The real reason New Coke disappeared

On a warm sunny day there's nothing like cracking open a cold Coca-Cola. Whether you enjoy the bubbly carbonated drink with a burger and fries or popcorn at a movie, there's nothing quite like it. As much as everyone loved Coke, though, Pepsi was gaining popularity through its "Pepsi Challenge" campaign in the 1970s and early 1980s, according to History. In these ads consumers would take blind taste tests and were surprised to find they actually liked Pepsi more than Coke. When Coca-Cola decided to do their own internal taste test, they found the same results. Executives became convinced they needed to change the soda's flavor to gain favor with the public.

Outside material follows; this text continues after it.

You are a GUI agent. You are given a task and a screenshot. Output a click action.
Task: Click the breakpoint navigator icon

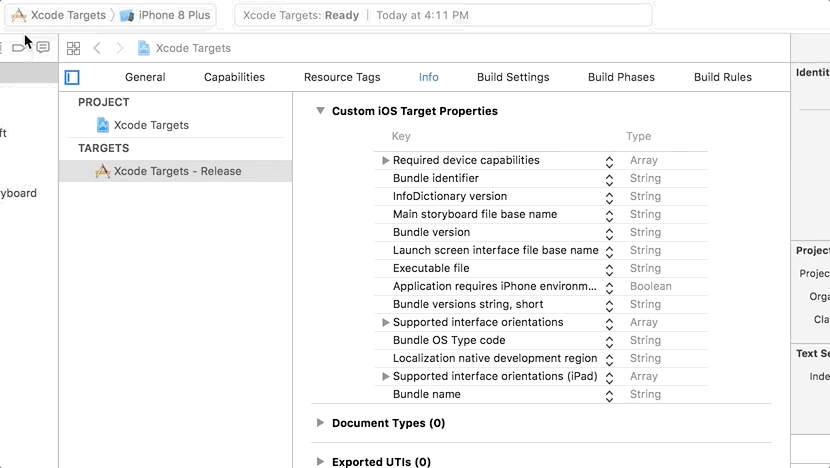pyautogui.click(x=19, y=48)
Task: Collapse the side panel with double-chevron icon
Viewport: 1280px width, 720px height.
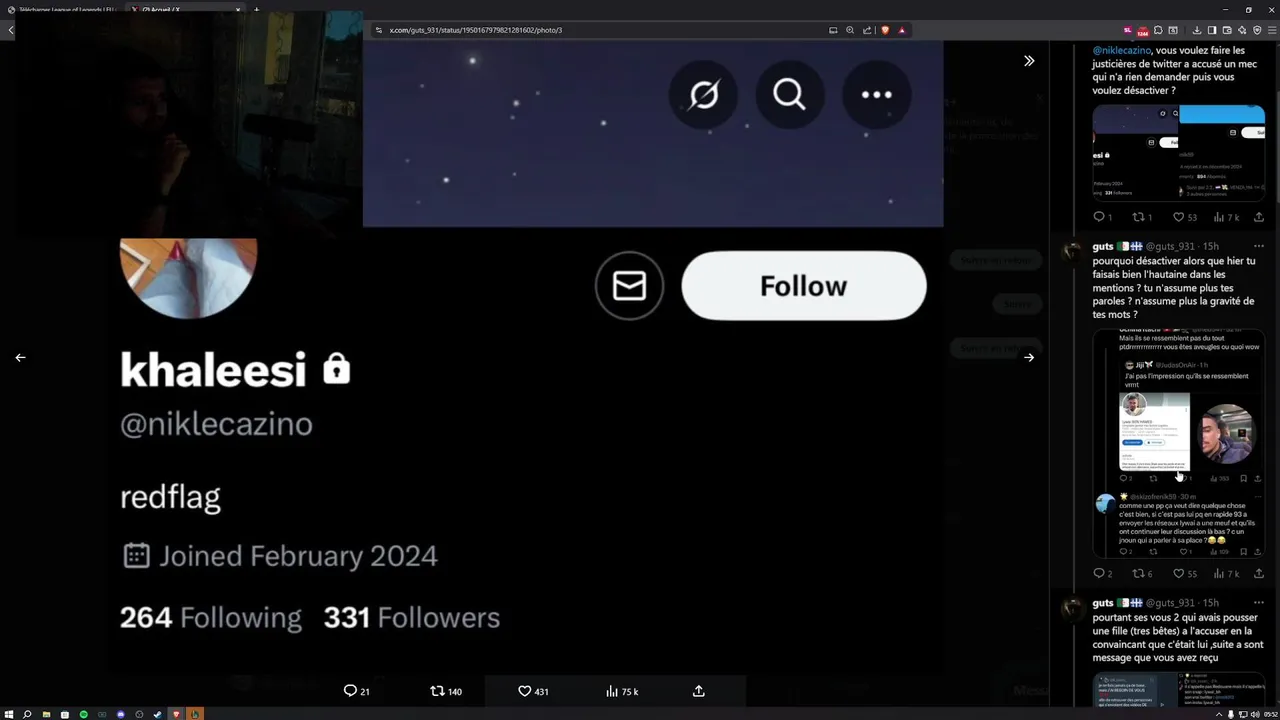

So in 1895 Coca-Cola announced it was swapping out their well-known recipe for a new type of soda, dubbed New Coke, according to CBS News. However, the public balked at the change and the new flavor, and the decision quickly led to protests, petitions, and calls. In fact, History reported that the company was fielding 8,000 angry phone calls a day. One angry customer wrote to the company, "I don't think I'd be more upset if you were to burn the flag in our front yard," and at one protest a group who named themselves "Old Cola Drinkers of America" poured New Coke down sewer drains. The company soon realized it had underestimated consumers' emotional attachment to the brand. In the market research they had done, they never asked how shoppers would feel about a new recipe replacing the other.

Coke called it quits with New Coke after just three months

Realizing their error, less than three months after New Coke debuted, executives decided to put the original Coca-Cola back on the shelves. 35 years later, New Coke is seen as one of the worst marketing mistakes of all time. However, the press that was garnered from the blunder at the time ultimately led to an increase in sales and helped the company reclaim its number one status in the beverage market — beating out Pepsi once again (via CBS News). New Coke even made a comeback in 2019 because of the television series Stranger Things, according to The Coca-Cola Company. Season 3 of the show took place in 1985 and they wanted to recreate the iconic flop. Coca-Cola released a limited number of 12-ounce cans of New Coke containing the exact recipe from the '80s.

"I often think about the fact that if we did New Coke today, it would break the internet," Vice President of Coca-Cola, Jaideep Kibe told Food & Wine. "Some people think of 1985 as an epic failure. Others think it's marketing genius because what it did was it strengthened consumers' connection to the real thing in some ways."